(Task prompt) Retype verbatim the lines of the listing, from the very first through the line with "You are a computer-use agent. Image resolution: width=1349".

╭─ Data for this task

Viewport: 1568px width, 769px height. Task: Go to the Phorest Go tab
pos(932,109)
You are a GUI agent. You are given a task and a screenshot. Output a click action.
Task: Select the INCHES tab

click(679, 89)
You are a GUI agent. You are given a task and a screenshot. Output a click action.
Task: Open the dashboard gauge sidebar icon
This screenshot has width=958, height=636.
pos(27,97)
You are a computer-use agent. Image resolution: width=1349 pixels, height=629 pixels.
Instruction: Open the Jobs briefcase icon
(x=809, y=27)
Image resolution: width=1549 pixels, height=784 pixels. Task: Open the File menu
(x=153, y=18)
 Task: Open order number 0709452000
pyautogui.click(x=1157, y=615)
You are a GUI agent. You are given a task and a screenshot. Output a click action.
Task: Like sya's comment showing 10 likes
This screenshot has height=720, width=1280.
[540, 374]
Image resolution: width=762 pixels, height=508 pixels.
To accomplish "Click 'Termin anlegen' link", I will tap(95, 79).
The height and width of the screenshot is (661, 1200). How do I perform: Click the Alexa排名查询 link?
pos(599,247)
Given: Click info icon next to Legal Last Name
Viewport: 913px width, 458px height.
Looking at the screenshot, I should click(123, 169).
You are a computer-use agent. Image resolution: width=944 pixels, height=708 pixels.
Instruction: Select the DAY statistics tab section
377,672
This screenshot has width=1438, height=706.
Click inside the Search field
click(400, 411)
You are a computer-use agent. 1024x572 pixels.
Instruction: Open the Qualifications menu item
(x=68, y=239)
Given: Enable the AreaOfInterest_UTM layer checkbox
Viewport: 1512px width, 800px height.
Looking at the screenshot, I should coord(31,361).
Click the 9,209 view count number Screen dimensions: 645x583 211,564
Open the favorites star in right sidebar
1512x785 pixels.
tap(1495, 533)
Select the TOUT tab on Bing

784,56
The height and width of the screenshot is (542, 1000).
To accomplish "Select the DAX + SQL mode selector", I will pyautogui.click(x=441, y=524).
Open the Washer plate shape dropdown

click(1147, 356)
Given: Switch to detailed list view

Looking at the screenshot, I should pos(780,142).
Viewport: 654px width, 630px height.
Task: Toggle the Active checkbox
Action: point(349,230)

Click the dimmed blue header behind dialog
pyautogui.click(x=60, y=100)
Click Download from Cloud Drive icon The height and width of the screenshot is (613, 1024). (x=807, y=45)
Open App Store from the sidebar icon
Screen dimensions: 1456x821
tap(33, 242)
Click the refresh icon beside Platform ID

╰─

(Completed task)
Viewport: 1568px width, 769px height. Task: Go to the Phorest Go tab
pos(932,109)
You are a GUI agent. You are given a task and a screenshot. Output a click action.
Task: Select the INCHES tab

click(679, 89)
You are a GUI agent. You are given a task and a screenshot. Output a click action.
Task: Open the dashboard gauge sidebar icon
This screenshot has width=958, height=636.
pos(27,97)
You are a computer-use agent. Image resolution: width=1349 pixels, height=629 pixels.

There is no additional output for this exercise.